Klein sind sie und auf den ersten Blick meist unscheinbar, die bronzenen Fragmente, die seit langer Zeit, oft unbeachtet in Museen und Archiven lagern. Es handelt sich um Überreste antiker, einst eindrucksvoller Statuen, Abbilder von Göttern, Kaisern und herausragenden Persönlichkeiten. Aufgestellt als Ehrenstatuen oder Kultbilder in den römischen Militäranlagen und Zivilsiedlungen, erlebten sie im Zusammenhang mit den Wirren im 3. Jahrhunderts n. Chr. ein jähes Ende, wurden zerstört, zerschlagen und zerstückelt. Einfallende Germanen demonstrierten dadurch den Sieg über den Gegner, verwendeten die wertvolle Bronze aber auch als Altmetall weiter. Vor diesem historischen Hintergrund stellen die zahlreichen Fragmente der römischen Bronzestatuen eine einzigartige Objektgruppe innerhalb des provinzialrömischen Fundspektrums dar.

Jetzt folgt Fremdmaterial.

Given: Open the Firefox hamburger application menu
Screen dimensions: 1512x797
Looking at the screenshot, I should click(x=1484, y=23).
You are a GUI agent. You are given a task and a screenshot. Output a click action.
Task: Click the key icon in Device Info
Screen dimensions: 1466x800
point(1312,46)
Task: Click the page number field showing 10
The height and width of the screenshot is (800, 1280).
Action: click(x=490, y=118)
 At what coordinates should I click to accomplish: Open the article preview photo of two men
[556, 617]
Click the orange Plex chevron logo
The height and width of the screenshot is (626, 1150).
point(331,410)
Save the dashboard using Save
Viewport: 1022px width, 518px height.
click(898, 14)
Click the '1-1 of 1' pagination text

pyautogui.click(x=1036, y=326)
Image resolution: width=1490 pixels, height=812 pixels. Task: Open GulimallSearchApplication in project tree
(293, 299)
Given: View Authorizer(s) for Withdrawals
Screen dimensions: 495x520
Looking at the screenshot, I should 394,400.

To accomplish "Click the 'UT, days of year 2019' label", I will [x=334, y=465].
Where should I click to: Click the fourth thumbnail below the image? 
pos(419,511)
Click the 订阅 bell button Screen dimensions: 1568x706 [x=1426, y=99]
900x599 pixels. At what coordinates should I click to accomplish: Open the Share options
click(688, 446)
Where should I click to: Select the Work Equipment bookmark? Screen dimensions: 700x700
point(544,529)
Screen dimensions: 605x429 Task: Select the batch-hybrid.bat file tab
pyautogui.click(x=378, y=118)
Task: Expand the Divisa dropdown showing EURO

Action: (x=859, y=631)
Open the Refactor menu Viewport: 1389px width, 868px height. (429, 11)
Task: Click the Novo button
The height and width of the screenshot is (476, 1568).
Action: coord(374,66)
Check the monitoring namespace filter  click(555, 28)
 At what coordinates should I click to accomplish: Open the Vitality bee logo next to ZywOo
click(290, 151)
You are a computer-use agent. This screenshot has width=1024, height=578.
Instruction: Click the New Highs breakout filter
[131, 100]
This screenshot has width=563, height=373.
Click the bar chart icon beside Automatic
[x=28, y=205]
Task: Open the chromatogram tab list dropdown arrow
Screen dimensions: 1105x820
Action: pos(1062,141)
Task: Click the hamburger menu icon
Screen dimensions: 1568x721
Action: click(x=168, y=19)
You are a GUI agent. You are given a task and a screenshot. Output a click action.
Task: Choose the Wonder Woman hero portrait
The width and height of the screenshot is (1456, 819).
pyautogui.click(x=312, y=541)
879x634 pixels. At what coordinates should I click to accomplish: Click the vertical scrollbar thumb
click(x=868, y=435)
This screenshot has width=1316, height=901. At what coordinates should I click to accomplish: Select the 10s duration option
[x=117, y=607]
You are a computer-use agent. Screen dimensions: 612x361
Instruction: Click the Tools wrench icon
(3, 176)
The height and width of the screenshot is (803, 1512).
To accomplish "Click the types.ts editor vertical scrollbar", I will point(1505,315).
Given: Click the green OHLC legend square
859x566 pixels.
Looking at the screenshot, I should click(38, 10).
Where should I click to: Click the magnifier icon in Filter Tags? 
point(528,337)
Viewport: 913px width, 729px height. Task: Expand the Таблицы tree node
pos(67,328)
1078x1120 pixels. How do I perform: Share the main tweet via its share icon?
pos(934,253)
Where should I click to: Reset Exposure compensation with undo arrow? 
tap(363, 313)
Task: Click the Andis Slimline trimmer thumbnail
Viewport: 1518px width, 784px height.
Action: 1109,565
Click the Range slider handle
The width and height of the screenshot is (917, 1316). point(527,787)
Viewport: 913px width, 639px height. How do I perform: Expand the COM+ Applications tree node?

Im Projekt „Römische Großbronzen am UNESCO-Welterbe Limes“ werden erstmals systematisch alle Fragmente aus den Provinzen Germania Inferior, Germania Superior und Raetia – aus einem Gebiet, das von der Schweiz bis in die Niederlande reicht – intensiv unter Einsatz modernster Technik untersucht. Hierbei werden alle Statuenfragmente, sowohl von der militärischen Grenzlinie, dem Limes, als auch jene aus den zivilen Siedlungen des Hinterlandes aufgenommen. Bisher sind rund 700 Fragmente bekannt, aber wie sich bereits zum Auftakt des Forschungsprojektes gezeigt hat, sind weitere Entdeckungen zu erwarten. Von besonderem Interesse sind Spuren an den Fragmenten, die auf die Umstände hinweisen, unter denen die Statuen zerstört wurden. An ihnen lassen sich die unruhigen Zeiten im Laufe des 3. Jahrhunderts ablesen. Damals stürzten einfallende Germanen die Statuen von ihren Sockeln und Metallsammler schmolzen die Bruchstücke ein, um aus dem wertvollen Metall neue Gegenstände herzustellen.
Ziel des Projektes ist es, einer Reihe bisher ungeklärter Fragen nach zu gehen. Häufig ist ungewiss, wen die Statuen einst darstellten. Zudem liefert der ursprüngliche Aufstellungsort der Statuen wichtige Rückschlüsse über deren Funktion im militärischen und im zivilen Kontext. Im Focus des Forschungsprojektes stehen ebenso Fragen zu antiken Herstellungstechniken und zum Technologietransfer zwischen dem Zentrum Rom und seinen nördlichen Provinzgebieten. Dazu werden die Fragmente unter Einsatz der neusten Analysemethoden untersucht und mit Statuen aus Italien verglichen. Mit Hilfe von Röntgenaufnahmen, Computertomographie und Guss-Simulationen können zudem Angaben zum Herstellungsprozess gemacht werden. Aber auch die Farbigkeit der Statuen, mittels Vergoldungen oder Einlagen aus anderen Metallen, welche die Statuen einstmals regelrecht lebendig wirken ließen, werden untersucht. Die Ergebnisse des vierjährigen Projektes werden nicht nur durch eine Internet-Datenbank, sondern auch durch eine Ausstellung und eine Gesamtpublikation der Öffentlichkeit zugänglich gemacht werden.